You might create a program where customers are rewarded with points each time they make a purchase. Over time, these points accumulate, with a specific number of points corresponding to a gift or one of your products that they can then redeem. The net effect of rewarding your customers like this is you motivate them to return to you.
You can design and manage an entire loyalty program right from your point-of-sale.
Maintain First-Rate Customer Service and Relationships
A separate Square study found that 63 precent of customers indicated that the No. 1 factor that keeps them loyal to a business is stellar customer service. And SCORE research shows that:
- 72% of happy customers will share their experience with at least six people
- 91% of dissatisfied customers will never return
All the marketing in the world won’t help you if your customer service isn’t also top-notch.
You’ve already explored who your customers are as a group, but delivering great customer demands knowing who they are as individuals. By keeping track of them and getting to know their unique preferences, their purchasing behaviors, and their feedback about your business, you’re able to provide the best and most personalized customer service possible.
While manual, pen-and-paper lists may work when your business has fewer customers, your point-of-sale can help you keep track of all your customer relationships automatically no matter how large your customer base grows.
Automatically generate entries in your customer directory (right from your point-of-sale) to keep a running record of all your customers’ interactions with your business, like their past purchases, feedback, contact information, and specific preferences and behaviors. Equipped with this knowledge, you can provide customer service that is fully personalized to each and every customer.
For even more direct communication, there’s nothing like proactively asking for and addressing customer complaints and feedback—before they ever think about taking their issue to a public forum. By encouraging open channels of direct feedback in this way, you allow for private resolution of any problems, which keeps your customers happy and protects your reputation and bottom line.
Regularly Monitor Your Customer Sales Data
From time to time, the information you’re acting on can get stale and out of date. That’s why it’s crucial that you have the most up-to-date information for your customer engagement campaigns.
Let’s say that you want to set up a promotion to reward your most loyal customers. You can set up your point-of-sale to identify customers that visit your store 10 or more times a month, then you can create a marketing campaign that targets only those customers with a special promotion every month. The system will automatically keep this list of customers updated to ensure that only customers who still fit your criteria will keep receiving promotions.

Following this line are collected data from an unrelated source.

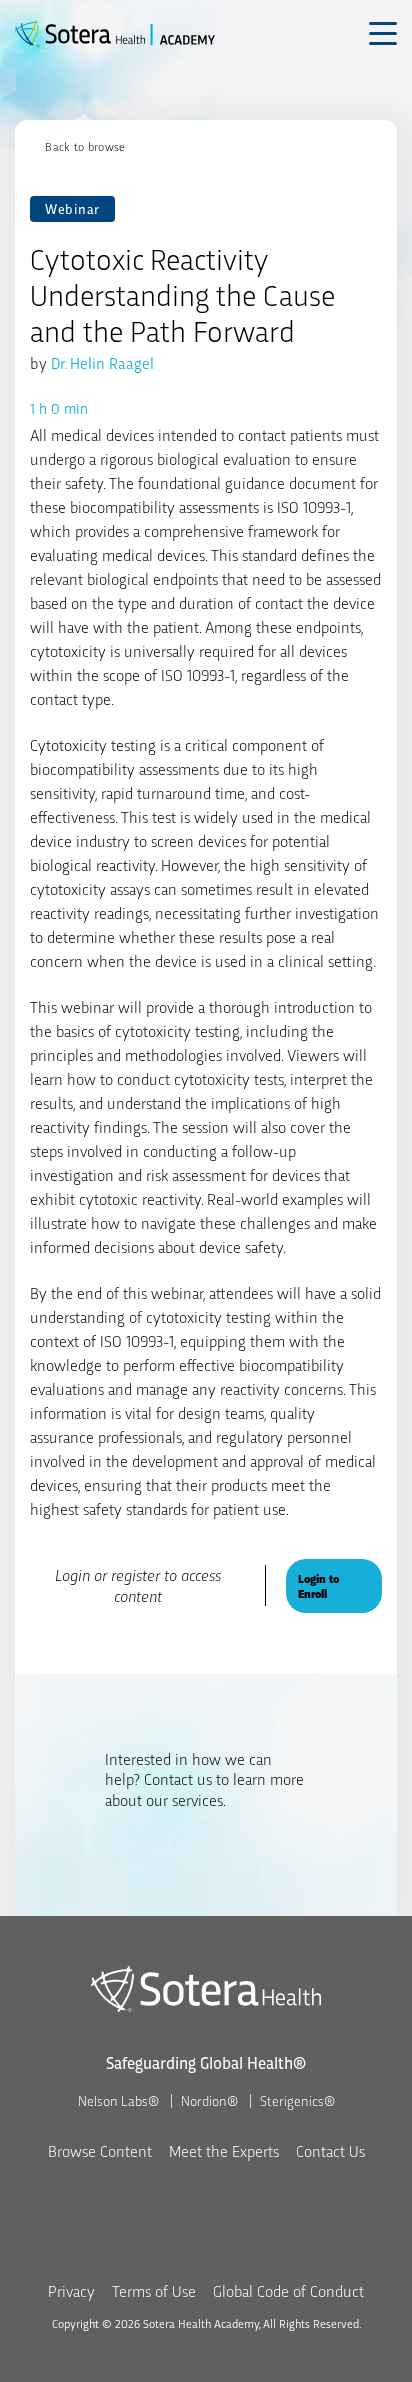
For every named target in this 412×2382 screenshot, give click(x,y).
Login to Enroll (318, 1585)
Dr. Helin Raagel (102, 362)
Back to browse (85, 146)
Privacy (71, 2290)
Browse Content (100, 2150)
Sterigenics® (297, 2100)
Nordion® (209, 2100)
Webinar (72, 208)
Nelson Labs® (118, 2100)
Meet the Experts (224, 2150)
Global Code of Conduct (288, 2290)
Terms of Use (154, 2290)
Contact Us (330, 2150)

By staying on top of this information, you can adjust your marketing campaigns to account for changes in customers’ spending habits, preferences, and behaviors. The result is happy customers, more consistently.
Besides reviewing your internal data from your point-of-sale, make it a habit to also regularly conduct the primary research we mentioned earlier on. Send your customers surveys and polls from time to time, asking them their opinions and feedback on your products or services, as well as how you can improve their experience.
In doing this, you’re not only providing great customer service, but you’re also engaging your customers, which is the hallmark of successfully growing your base of loyal customers.